## BRIEF 1
Answer these from the piece about Hull, one answer per line, marked the same way:
(a) Where does Nick Quantrill say he will meet the writer?
(b) What title does Hull hold for 2017?
(c) Which restaurant did John Prescott call his favorite Chinese restaurant in the whole world?

## EXTRACTED TEXT
-----
There is something spirit-lifting about an expedition, even if is only an hour on the train to Hull. My guide for the day is the crime writer Nick Quantrill, a proud man of that sometimes downtrodden city. “I’ll meet you next to the statue of Philip Larkin in the station because that feels fitting,” says Nick in his email.

Another crime writer with Hull links, David Mark, once described Larkin as that “grumpy bugger who looked like Eric Morecambe”. He also pointed out that Larkin was one of the most celebrated poets of the last century, winner of the Queen’s Gold Medal for poetry, and a man who turned down the job of Poet Laureate.

Larkin was known for his “piquant mixture of lyricism and discontent” – a man who half-filled his glass with the beautiful and the sour. He didn’t exactly fall over himself to praise Hull, calling it “as good a place to write in as any”.  But he stayed there long enough, so he must have liked something about the place.

Another poet, Peter Porter, calls Hull “the most poetic city in England”. Perhaps today I shall find out if that is true or if the scowling presence of Larkin still lingers like a sea fret.

Hull is City of Culture 2017. The honour was seen as a joke by some, including that noted cultural commentator Freddie Flintoff, who tweeted about the announcement: “It’s not April Fool’s Day is it?”

No it wasn’t; just Freddie’s a fool day. Hull has been having the last laugh and I suspect that guffaw will rise next year, mixed perhaps with the occasional salted growl of discontent in honour of Larkin.

The coastal city does lay claim to another man of words, the metaphysical poet Andrew Marvell, whose most famous poem was To His Coy Mistress. I studied the poem at A-level and fragments still roam around my mind like those specks that float before the eyes. When I first wrote a crime novel it was called A Fine And Private Place in honour of the poet, and the policeman hero was called Marvell, so there you go. Unpublished, sadly.

Here are a few other things I know about Hull: Hull Truck Theatre; the phone boxes used to be white; Maureen Lipman comes from there; John Prescott used to be the MP and developed a binge-eating problem in part because of Mr Chu’s in Hull – “My favourite Chinese restaurant in the whole world… I could eat my way through the entire menu,” he once said.
-----
## DATASET
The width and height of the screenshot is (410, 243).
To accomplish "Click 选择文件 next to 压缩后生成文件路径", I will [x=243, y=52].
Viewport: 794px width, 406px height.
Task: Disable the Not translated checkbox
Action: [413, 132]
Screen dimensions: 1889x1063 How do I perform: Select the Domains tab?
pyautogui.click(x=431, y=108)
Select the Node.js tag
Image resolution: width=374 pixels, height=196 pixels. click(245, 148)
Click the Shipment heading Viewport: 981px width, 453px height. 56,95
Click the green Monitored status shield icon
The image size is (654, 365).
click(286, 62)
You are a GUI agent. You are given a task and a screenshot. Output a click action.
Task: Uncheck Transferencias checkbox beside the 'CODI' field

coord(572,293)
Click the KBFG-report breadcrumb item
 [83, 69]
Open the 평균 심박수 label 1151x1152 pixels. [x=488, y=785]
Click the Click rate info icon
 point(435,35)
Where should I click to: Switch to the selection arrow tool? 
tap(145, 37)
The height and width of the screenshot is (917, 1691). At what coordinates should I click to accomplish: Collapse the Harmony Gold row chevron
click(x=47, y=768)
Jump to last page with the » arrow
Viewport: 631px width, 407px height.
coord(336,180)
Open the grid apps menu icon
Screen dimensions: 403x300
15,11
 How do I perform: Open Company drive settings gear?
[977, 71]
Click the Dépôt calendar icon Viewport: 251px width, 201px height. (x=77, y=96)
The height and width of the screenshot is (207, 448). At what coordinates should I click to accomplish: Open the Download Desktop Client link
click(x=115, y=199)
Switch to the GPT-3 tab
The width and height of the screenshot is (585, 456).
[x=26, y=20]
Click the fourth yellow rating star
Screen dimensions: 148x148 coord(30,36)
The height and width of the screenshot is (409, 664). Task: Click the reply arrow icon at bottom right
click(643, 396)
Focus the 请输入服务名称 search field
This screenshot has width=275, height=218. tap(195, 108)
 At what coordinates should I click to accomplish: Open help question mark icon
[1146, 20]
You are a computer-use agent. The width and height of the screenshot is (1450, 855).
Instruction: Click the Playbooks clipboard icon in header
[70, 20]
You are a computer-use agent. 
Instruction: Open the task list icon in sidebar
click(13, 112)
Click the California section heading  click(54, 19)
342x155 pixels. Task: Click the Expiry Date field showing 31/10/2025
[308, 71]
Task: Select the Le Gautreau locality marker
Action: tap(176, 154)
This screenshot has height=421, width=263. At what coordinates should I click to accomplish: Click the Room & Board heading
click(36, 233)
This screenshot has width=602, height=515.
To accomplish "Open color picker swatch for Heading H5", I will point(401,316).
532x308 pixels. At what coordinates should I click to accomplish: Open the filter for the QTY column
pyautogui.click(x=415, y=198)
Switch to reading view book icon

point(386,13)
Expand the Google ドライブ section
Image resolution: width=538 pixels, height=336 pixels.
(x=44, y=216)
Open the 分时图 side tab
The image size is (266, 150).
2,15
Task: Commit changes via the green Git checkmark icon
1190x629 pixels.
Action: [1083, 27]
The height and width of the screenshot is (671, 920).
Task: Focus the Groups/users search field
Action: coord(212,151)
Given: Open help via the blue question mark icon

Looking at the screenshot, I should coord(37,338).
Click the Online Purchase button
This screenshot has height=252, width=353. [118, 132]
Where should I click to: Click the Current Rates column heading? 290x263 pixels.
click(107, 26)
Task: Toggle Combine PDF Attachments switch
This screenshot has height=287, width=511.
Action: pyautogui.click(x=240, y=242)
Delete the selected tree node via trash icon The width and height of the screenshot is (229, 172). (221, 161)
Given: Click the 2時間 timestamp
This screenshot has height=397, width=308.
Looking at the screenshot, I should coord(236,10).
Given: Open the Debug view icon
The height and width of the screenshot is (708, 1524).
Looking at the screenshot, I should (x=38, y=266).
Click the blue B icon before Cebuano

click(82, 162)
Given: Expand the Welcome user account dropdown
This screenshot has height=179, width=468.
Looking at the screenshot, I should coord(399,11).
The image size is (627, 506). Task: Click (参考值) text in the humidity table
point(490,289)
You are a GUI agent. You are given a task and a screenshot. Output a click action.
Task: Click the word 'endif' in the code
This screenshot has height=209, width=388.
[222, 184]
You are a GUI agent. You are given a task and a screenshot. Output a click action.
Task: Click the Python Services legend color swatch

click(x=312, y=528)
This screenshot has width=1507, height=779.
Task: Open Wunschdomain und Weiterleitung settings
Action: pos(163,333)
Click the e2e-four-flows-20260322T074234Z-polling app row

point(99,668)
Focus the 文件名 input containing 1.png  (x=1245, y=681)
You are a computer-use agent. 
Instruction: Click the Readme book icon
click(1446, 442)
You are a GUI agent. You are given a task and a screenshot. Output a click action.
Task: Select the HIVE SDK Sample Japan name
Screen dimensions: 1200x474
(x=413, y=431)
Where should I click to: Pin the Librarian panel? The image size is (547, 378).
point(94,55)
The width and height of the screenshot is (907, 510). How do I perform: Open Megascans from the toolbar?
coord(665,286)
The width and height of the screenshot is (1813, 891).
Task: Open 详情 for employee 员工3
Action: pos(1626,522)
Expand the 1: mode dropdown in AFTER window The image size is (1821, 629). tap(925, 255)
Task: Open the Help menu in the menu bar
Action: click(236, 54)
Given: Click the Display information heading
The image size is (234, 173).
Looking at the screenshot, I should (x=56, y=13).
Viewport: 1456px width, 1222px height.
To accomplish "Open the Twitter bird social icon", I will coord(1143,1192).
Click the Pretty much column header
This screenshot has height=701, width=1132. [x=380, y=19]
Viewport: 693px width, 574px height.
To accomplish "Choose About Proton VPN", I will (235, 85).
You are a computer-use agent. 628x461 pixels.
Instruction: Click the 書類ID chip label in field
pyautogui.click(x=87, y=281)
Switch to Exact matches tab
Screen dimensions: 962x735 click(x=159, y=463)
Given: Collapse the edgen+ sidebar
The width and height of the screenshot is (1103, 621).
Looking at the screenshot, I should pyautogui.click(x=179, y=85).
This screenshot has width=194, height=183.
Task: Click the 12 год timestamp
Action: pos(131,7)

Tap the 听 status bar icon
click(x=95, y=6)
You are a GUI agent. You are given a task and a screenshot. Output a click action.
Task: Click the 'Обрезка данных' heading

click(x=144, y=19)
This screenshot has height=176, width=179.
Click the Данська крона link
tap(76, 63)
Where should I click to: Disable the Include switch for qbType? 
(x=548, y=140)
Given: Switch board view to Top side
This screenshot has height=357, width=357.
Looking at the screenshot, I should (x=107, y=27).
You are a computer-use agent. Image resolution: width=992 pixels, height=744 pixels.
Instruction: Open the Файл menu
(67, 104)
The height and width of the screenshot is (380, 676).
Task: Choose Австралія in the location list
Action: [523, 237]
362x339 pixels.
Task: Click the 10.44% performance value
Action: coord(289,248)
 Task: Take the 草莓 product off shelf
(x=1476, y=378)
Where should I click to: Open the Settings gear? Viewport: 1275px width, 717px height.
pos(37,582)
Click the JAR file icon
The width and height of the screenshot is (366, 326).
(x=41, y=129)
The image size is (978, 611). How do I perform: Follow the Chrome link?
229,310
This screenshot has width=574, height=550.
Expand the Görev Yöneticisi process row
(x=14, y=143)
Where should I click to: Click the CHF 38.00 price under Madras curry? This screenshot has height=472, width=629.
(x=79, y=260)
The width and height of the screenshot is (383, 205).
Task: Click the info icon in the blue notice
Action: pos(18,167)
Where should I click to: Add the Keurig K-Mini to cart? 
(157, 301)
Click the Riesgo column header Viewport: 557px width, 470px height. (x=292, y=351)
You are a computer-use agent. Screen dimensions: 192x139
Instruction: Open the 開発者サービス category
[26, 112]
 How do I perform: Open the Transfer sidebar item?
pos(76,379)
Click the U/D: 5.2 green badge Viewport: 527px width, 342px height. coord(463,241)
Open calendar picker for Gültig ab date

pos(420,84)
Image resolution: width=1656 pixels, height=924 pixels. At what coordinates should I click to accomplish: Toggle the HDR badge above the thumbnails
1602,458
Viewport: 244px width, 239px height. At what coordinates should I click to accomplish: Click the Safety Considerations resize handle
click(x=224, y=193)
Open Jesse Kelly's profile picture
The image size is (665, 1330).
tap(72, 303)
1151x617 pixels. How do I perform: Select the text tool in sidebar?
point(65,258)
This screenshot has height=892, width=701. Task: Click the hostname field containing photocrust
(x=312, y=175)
-----
## BRIEF 2
In the records, reproduce the stretch from the line containing "Tap the 听 status bar icon" through the line containing "(x=14, y=143)", both included.

## FULL RESPONSE 1
(a) Next to the statue of Philip Larkin in the station.
(b) City of Culture 2017.
(c) Mr Chu's in Hull.

## FULL RESPONSE 2
Tap the 听 status bar icon
click(x=95, y=6)
You are a GUI agent. You are given a task and a screenshot. Output a click action.
Task: Click the 'Обрезка данных' heading

click(x=144, y=19)
This screenshot has height=176, width=179.
Click the Данська крона link
tap(76, 63)
Where should I click to: Disable the Include switch for qbType? 
(x=548, y=140)
Given: Switch board view to Top side
This screenshot has height=357, width=357.
Looking at the screenshot, I should (x=107, y=27).
You are a computer-use agent. Image resolution: width=992 pixels, height=744 pixels.
Instruction: Open the Файл menu
(67, 104)
The height and width of the screenshot is (380, 676).
Task: Choose Австралія in the location list
Action: [523, 237]
362x339 pixels.
Task: Click the 10.44% performance value
Action: coord(289,248)
 Task: Take the 草莓 product off shelf
(x=1476, y=378)
Where should I click to: Open the Settings gear? Viewport: 1275px width, 717px height.
pos(37,582)
Click the JAR file icon
The width and height of the screenshot is (366, 326).
(x=41, y=129)
The image size is (978, 611). How do I perform: Follow the Chrome link?
229,310
This screenshot has width=574, height=550.
Expand the Görev Yöneticisi process row
(x=14, y=143)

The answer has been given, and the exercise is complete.